## PROBLEM DETAILS
All of the lines below should be copied word for word.

START GIVEN RECORDS

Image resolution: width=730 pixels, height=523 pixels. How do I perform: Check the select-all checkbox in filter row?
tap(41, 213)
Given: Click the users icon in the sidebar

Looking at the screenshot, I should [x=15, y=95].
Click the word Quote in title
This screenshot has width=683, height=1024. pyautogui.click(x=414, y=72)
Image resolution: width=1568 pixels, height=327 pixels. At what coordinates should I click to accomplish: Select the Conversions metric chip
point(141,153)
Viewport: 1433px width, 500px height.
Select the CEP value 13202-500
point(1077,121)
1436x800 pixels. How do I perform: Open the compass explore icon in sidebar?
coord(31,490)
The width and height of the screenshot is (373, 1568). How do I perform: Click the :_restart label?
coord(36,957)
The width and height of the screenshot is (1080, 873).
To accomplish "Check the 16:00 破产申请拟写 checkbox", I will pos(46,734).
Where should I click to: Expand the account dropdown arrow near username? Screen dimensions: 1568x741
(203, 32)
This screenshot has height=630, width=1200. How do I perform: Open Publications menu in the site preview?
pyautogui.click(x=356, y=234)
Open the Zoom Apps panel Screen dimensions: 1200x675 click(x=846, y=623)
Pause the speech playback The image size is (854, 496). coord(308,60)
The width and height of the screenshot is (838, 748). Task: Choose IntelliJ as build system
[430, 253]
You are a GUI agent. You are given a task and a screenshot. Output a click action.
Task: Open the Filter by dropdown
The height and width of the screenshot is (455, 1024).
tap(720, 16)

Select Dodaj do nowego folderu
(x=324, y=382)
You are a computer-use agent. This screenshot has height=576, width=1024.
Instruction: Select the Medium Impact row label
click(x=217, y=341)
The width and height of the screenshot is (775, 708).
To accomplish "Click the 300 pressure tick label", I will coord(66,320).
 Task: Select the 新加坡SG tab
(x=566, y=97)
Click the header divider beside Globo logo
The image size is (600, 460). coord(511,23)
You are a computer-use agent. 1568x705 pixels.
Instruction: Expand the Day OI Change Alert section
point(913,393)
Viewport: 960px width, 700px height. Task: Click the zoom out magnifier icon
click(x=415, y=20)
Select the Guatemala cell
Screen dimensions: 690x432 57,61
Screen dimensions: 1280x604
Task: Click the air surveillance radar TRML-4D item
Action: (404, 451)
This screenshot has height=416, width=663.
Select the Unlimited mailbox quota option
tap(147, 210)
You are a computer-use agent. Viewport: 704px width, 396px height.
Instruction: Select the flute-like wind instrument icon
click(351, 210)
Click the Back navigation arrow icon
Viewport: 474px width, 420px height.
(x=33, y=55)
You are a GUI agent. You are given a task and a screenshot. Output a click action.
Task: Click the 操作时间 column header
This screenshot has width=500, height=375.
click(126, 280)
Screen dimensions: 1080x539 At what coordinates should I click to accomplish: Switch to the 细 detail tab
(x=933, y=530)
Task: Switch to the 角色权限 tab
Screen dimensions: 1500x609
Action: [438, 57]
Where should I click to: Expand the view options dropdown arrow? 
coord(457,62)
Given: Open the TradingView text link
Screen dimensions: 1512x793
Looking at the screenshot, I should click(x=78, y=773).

END GIVEN RECORDS

## THE ANSWER
Image resolution: width=730 pixels, height=523 pixels. How do I perform: Check the select-all checkbox in filter row?
tap(41, 213)
Given: Click the users icon in the sidebar

Looking at the screenshot, I should [x=15, y=95].
Click the word Quote in title
This screenshot has width=683, height=1024. pyautogui.click(x=414, y=72)
Image resolution: width=1568 pixels, height=327 pixels. At what coordinates should I click to accomplish: Select the Conversions metric chip
point(141,153)
Viewport: 1433px width, 500px height.
Select the CEP value 13202-500
point(1077,121)
1436x800 pixels. How do I perform: Open the compass explore icon in sidebar?
coord(31,490)
The width and height of the screenshot is (373, 1568). How do I perform: Click the :_restart label?
coord(36,957)
The width and height of the screenshot is (1080, 873).
To accomplish "Check the 16:00 破产申请拟写 checkbox", I will pos(46,734).
Where should I click to: Expand the account dropdown arrow near username? Screen dimensions: 1568x741
(203, 32)
This screenshot has height=630, width=1200. How do I perform: Open Publications menu in the site preview?
pyautogui.click(x=356, y=234)
Open the Zoom Apps panel Screen dimensions: 1200x675 click(x=846, y=623)
Pause the speech playback The image size is (854, 496). coord(308,60)
The width and height of the screenshot is (838, 748). Task: Choose IntelliJ as build system
[430, 253]
You are a GUI agent. You are given a task and a screenshot. Output a click action.
Task: Open the Filter by dropdown
The height and width of the screenshot is (455, 1024).
tap(720, 16)

Select Dodaj do nowego folderu
(x=324, y=382)
You are a computer-use agent. This screenshot has height=576, width=1024.
Instruction: Select the Medium Impact row label
click(x=217, y=341)
The width and height of the screenshot is (775, 708).
To accomplish "Click the 300 pressure tick label", I will coord(66,320).
 Task: Select the 新加坡SG tab
(x=566, y=97)
Click the header divider beside Globo logo
The image size is (600, 460). coord(511,23)
You are a computer-use agent. 1568x705 pixels.
Instruction: Expand the Day OI Change Alert section
point(913,393)
Viewport: 960px width, 700px height. Task: Click the zoom out magnifier icon
click(x=415, y=20)
Select the Guatemala cell
Screen dimensions: 690x432 57,61
Screen dimensions: 1280x604
Task: Click the air surveillance radar TRML-4D item
Action: (404, 451)
This screenshot has height=416, width=663.
Select the Unlimited mailbox quota option
tap(147, 210)
You are a computer-use agent. Viewport: 704px width, 396px height.
Instruction: Select the flute-like wind instrument icon
click(351, 210)
Click the Back navigation arrow icon
Viewport: 474px width, 420px height.
(x=33, y=55)
You are a GUI agent. You are given a task and a screenshot. Output a click action.
Task: Click the 操作时间 column header
This screenshot has width=500, height=375.
click(126, 280)
Screen dimensions: 1080x539 At what coordinates should I click to accomplish: Switch to the 细 detail tab
(x=933, y=530)
Task: Switch to the 角色权限 tab
Screen dimensions: 1500x609
Action: [438, 57]
Where should I click to: Expand the view options dropdown arrow? 
coord(457,62)
Given: Open the TradingView text link
Screen dimensions: 1512x793
Looking at the screenshot, I should click(x=78, y=773).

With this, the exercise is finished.